# time for a east anglia meet 29th june (white lodge booked)



## millepeed (Dec 29, 2011)

hi guys n galls
think its time we had another meet n [smiley=gossip.gif] , as we said on the last one we would meet somwhere else closer to all so once we get some names down we will sort a venue, to have lunch and perhapse a drive ,how about sunday 29th june

just to let you all know *THE WHITE LODGE IS BOOKED FOR LUNCH FOR 13:00 HRS* they have a large carpark for us to meet for 12 midday  
if anyone needs to get intouch with me my mob no is 07810490908
names please

1. millepeed +1
2. richyboy ?
3. ryanmtt
4. pugwash69 +1
5. sexytt
6. paul4281 +1
7. neilc
8. nobby + 1
9. ttmike


----------



## richyboy (Jul 27, 2009)

Hi Vince I'm a possible depends when baby is born.... Anytime now, hope your well too


----------



## ryanmtt (Sep 13, 2010)

Yeah count me in


----------



## Pugwash69 (Jun 12, 2012)

I can do that I reckon.
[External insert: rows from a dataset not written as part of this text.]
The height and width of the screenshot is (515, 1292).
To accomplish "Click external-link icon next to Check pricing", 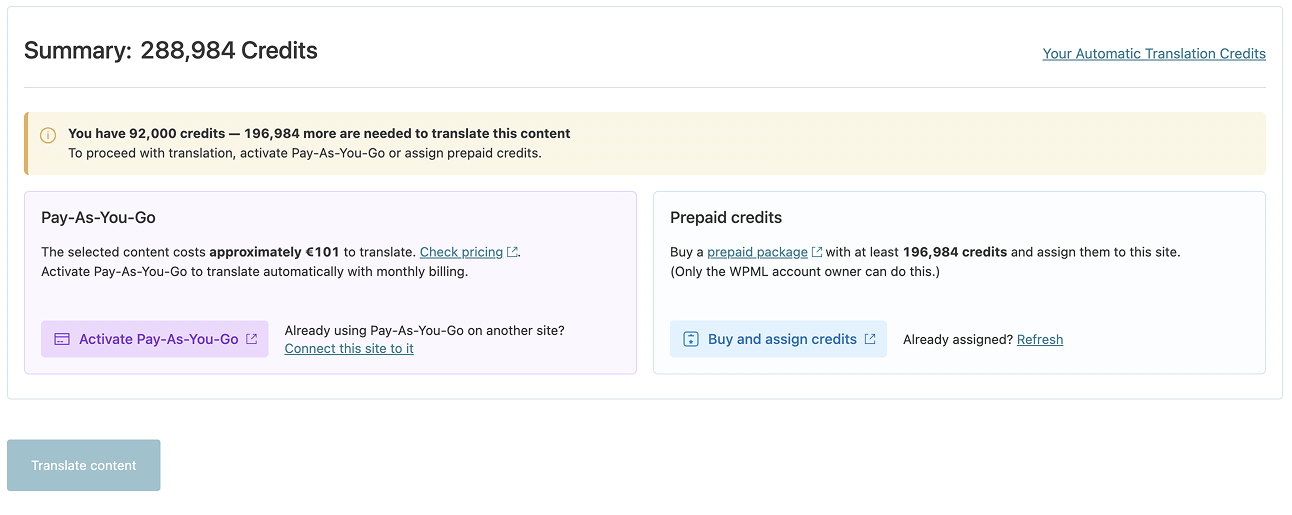I will (513, 252).
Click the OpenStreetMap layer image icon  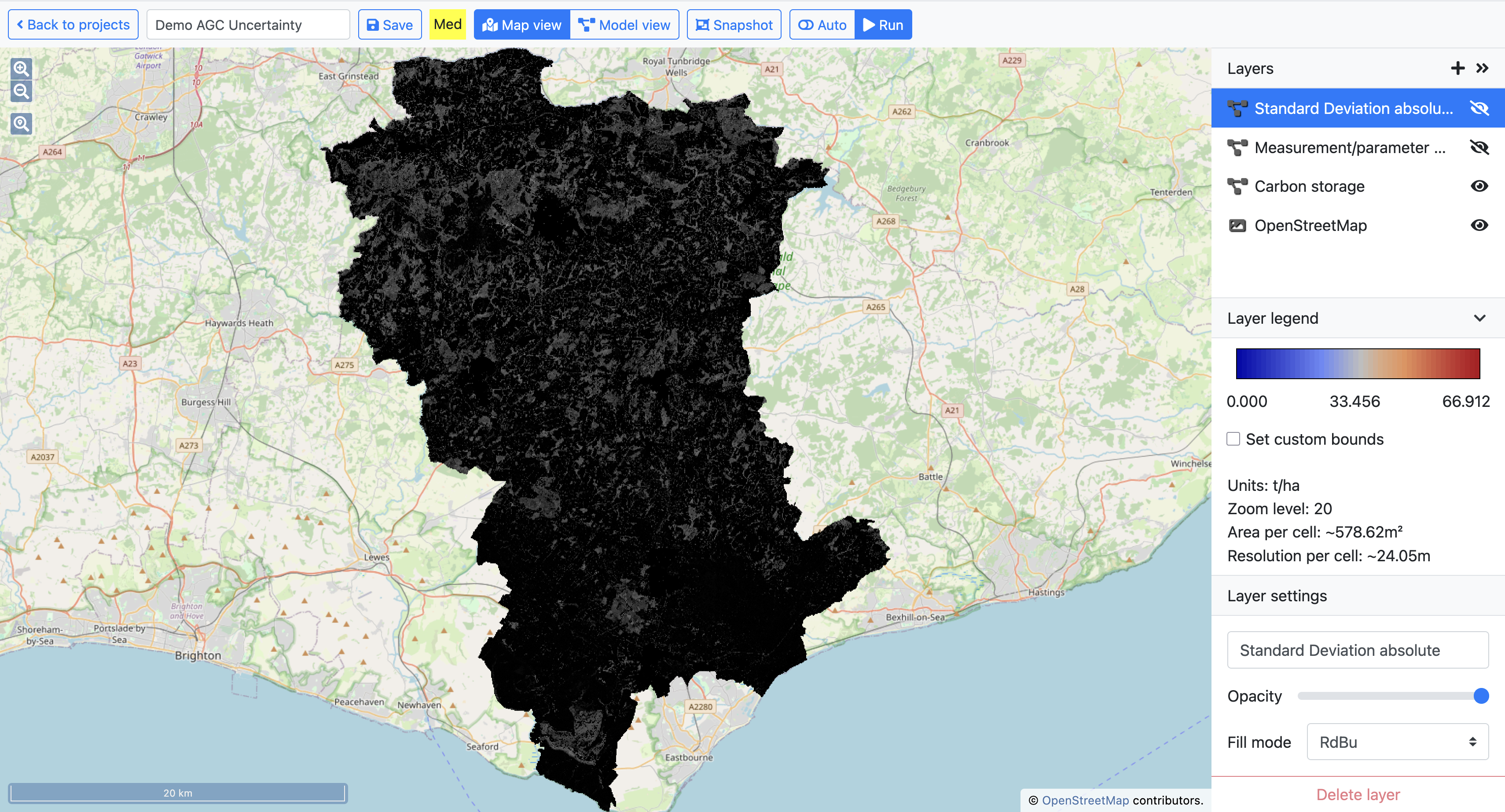coord(1237,226)
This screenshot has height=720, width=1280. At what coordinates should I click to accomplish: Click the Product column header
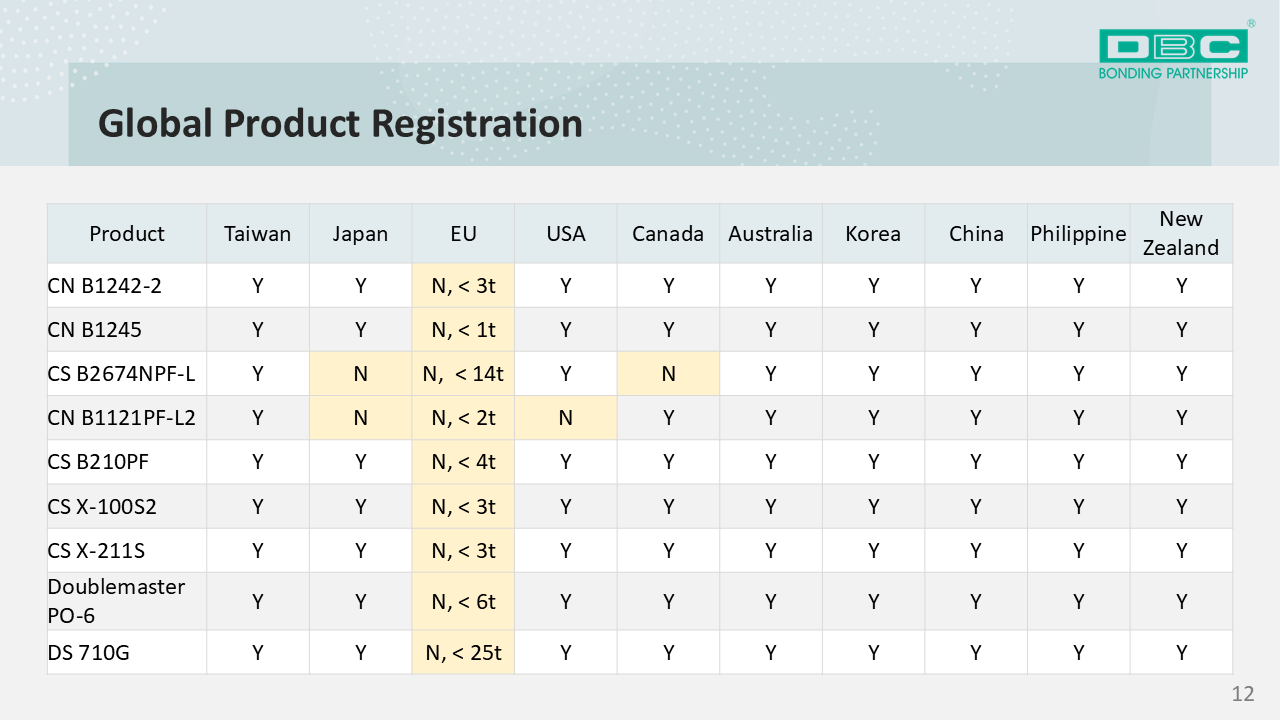[x=127, y=234]
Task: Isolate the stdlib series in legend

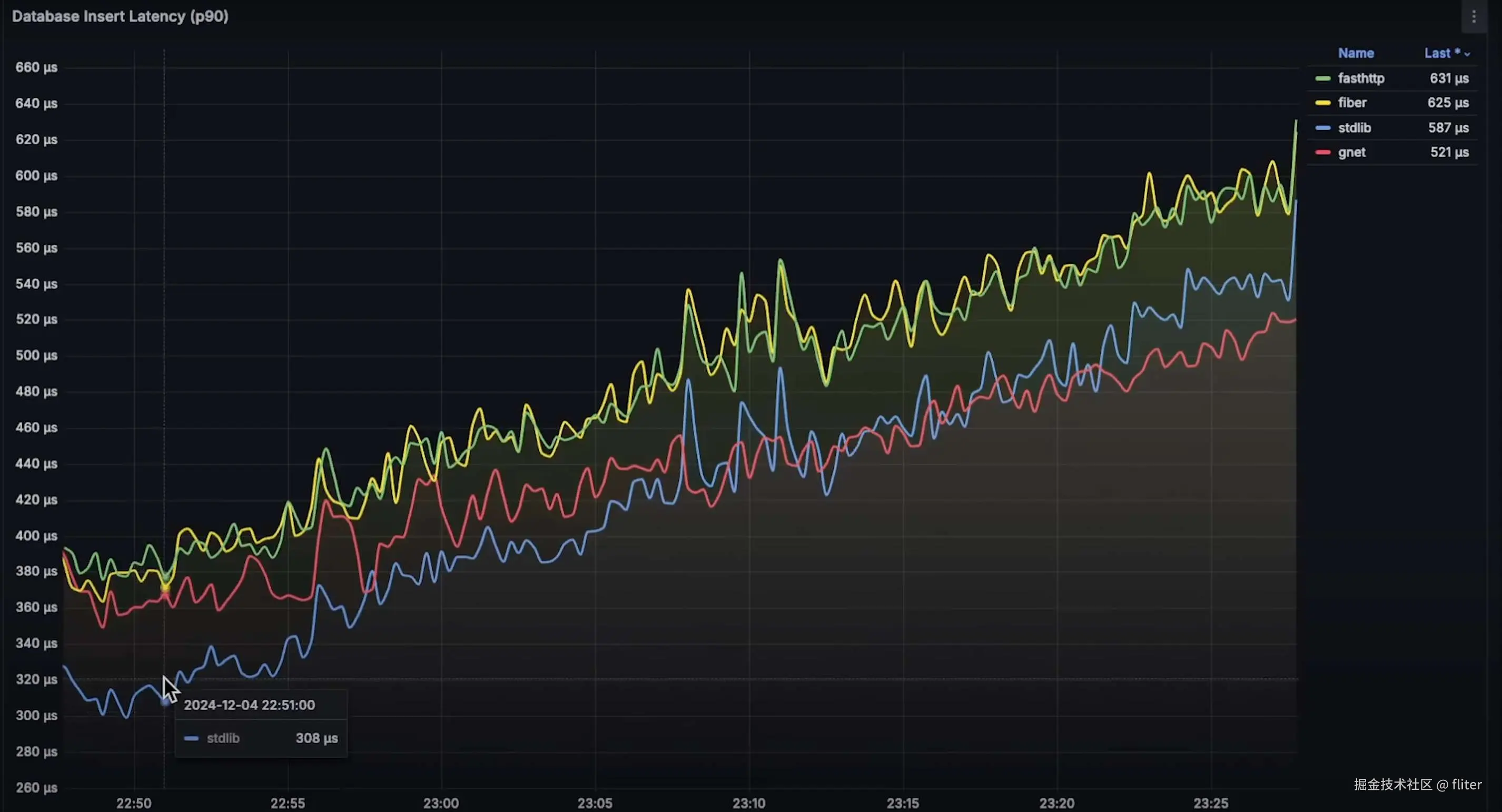Action: (x=1354, y=128)
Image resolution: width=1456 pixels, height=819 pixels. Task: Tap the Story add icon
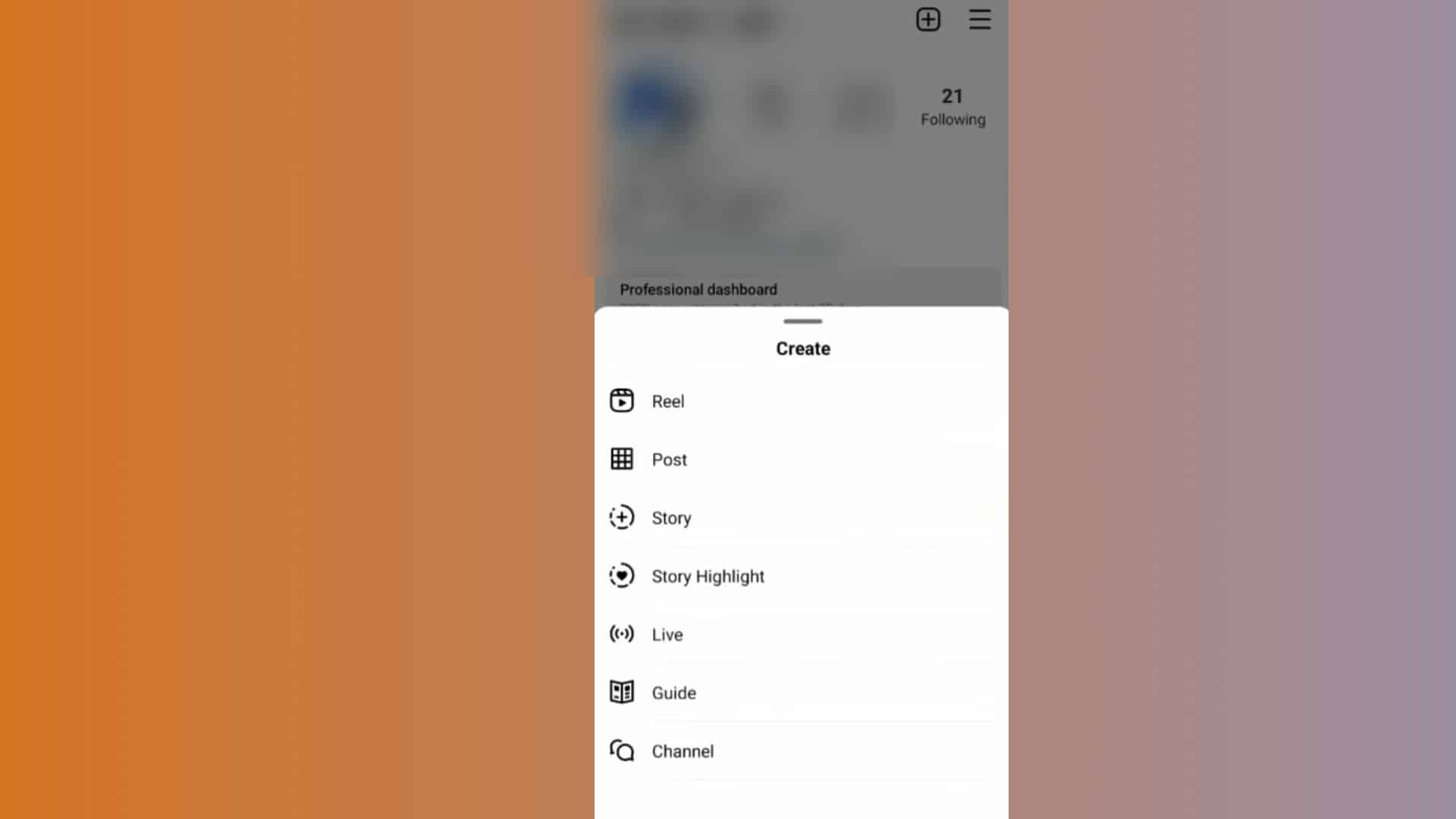click(x=621, y=518)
Where is closer to all?

my postcode is PE12 9PE


----------



## sexytt (Sep 29, 2013)

Oooo my TT been under wraps in garage. Been running about in an old Pug, lol. Yeah should be able to attend, give her an airing and good run out.  Lois



See you all then folks. By the way i am a Norfolk Broads habitant


----------



## paul4281 (Jan 25, 2010)

Hi matey, stick wendy & me down!

Sent from my iPad using Tapatalk, without any adverts.....


----------



## millepeed (Dec 29, 2011)

will be good to see you all . we will wait to see if we get a few more names then decide on a place to meet. lets hope the weather is good to us.


----------



## TT Mike (Aug 4, 2010)

Add me to the list please 8)


----------



## Pugwash69 (Jun 12, 2012)

It might be best if you pick me up on the way if I'm off the edge?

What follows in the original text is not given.